Kenya will be banking on international lenders to raise a staggering $17-billion to finance the exploitation of geothermal energy sources.
Kenya Electricity Generating Company (KenGen) MD Eddy Njoroge tells Engineering News in an interview that Kenya’s target of generating 5 000 MW from geothermal sources by 2030 will only be realised if international financiers partner with the East Africa nation.
“We want to explore cheaper sources of electricity. Geothermal power production is less costly compared with thermal, hydro or even wind. The challenge we have is raising the funds for constructing the geothermal plants and that is why we need international financiers to partner with us,” he says.
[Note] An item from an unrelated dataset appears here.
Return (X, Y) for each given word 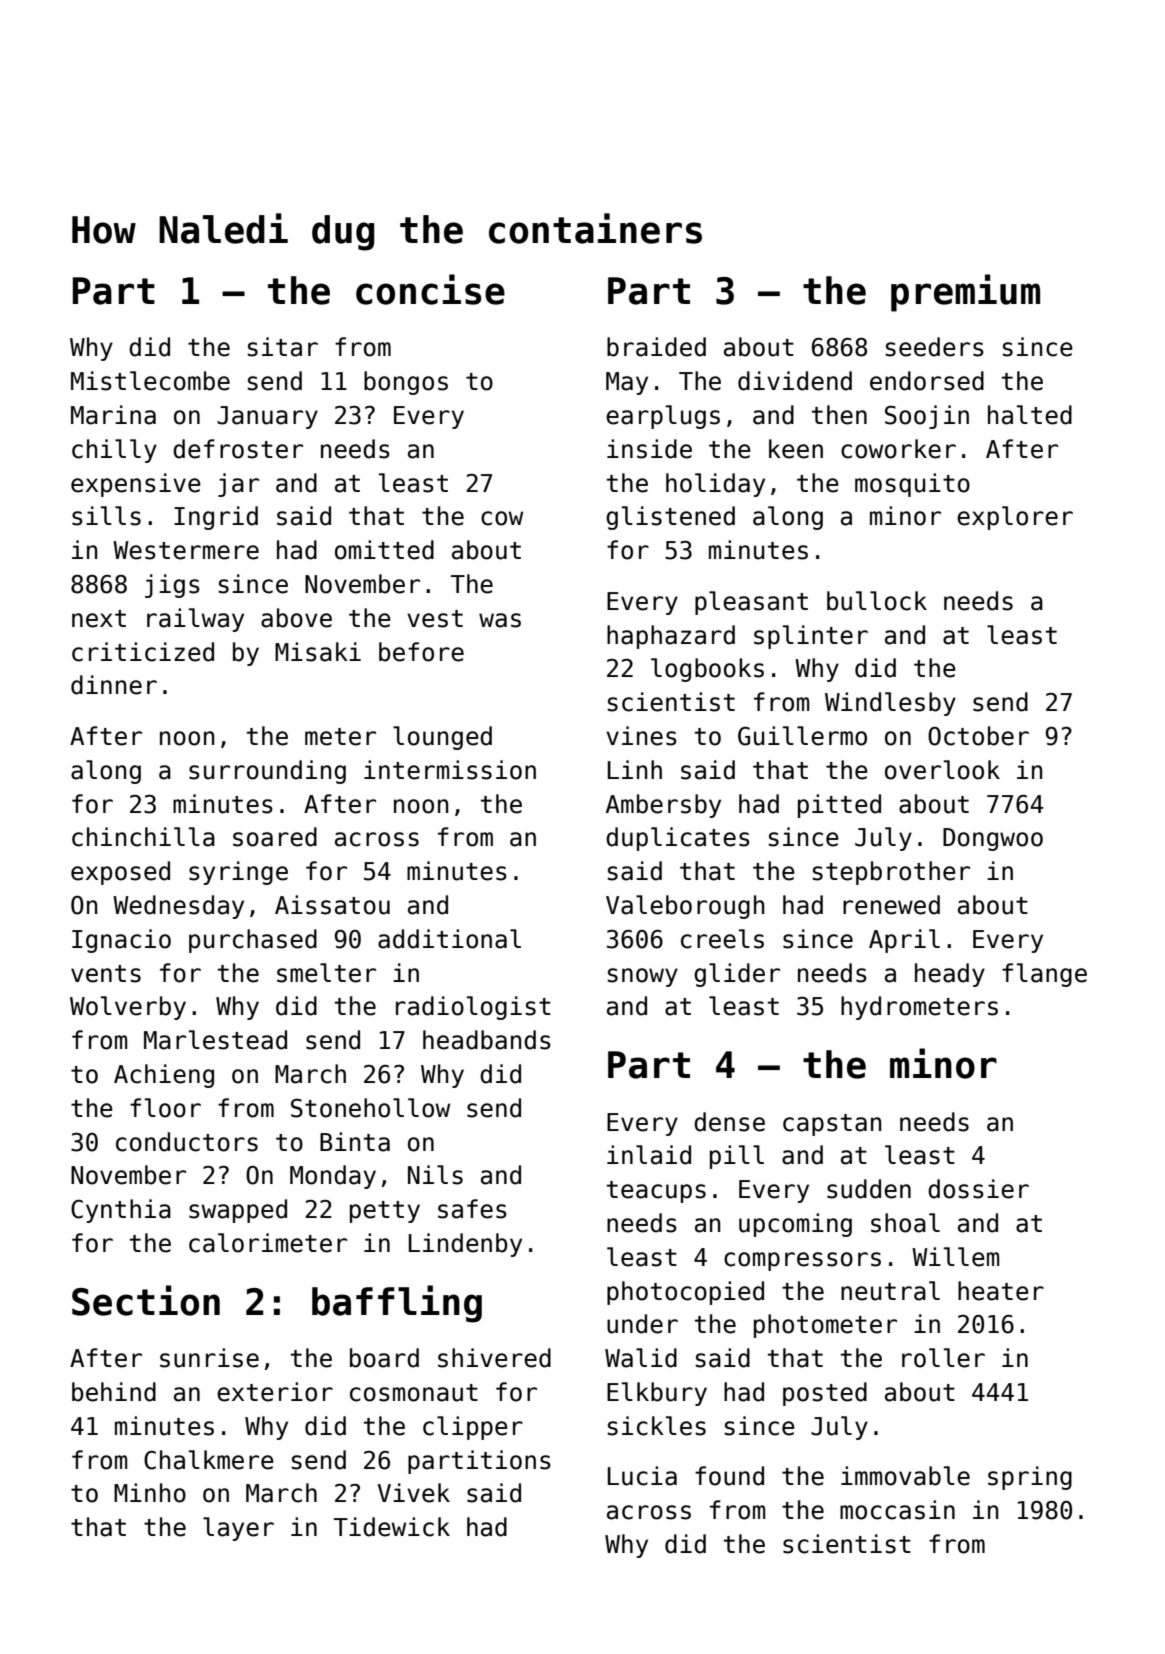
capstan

He adds that, in the next five years alone, KenGen will require at least $4.5-billion to implement projects with the capacity to generate 1 200 MW from geothermal wells in the Olkaria and Menengai fields in the Rift Valley.
KenGen has awarded the contract for the construction of a 280 MW geothermal project to a consortium of Tsusho Corporation, of Japan, and Hyundai Engineering & Construction, of South Korea.
Njoroge says with energy demand in Kenya expected to increase at an average of 8% a year, only massive investments in geothermal will end Kenya’s chronic power shortages.
“Geothermal will help us mitigate the inconveniencies of a power crisis precipitated by overreliance on hydro and will result in the cost of power coming down,” he says.
In recent months, Kenya, East Africa’s biggest economy, has witnessed an unprecedented surge in the cost of electricity owing to declining water levels in rivers generating electricity.
Electricity generation from hydro sources has been scaled down to 29% and generation from thermal has increased to 57%.
Njoroge says Kenya’s national installed capacity stands at 1 616 MW, with a peak demand of 1 200 MW, which is expected to surge to 15 000 MW by 2030.
“We anticipate this new capacity to be from geothermal, thermal, wind, coal and imports,” he states.
The 280 MW Olkaria geothermal power project will consist of two power plants of 140 MW. It is being funded by the Japan International Cooperation Agency, the French Development Agency, the European Investment Bank, the World Bank, the Germany Development Bank and KenGen.
The plant, which will be the biggest geothermal plant in Africa, will be built in 27 months and is expected to be fully operational in 2014.
KenGen is Kenya’s leading electricity generator, producing 75% of the electricity consumed in the country.
To date, Kenya has managed to exploit a mere 280 MW of geothermal power in Olkaria, although it has identified more than 14 high-potential sites along the Rift Valley with the capacity to generate between 7 000 MW and 10 000 MW.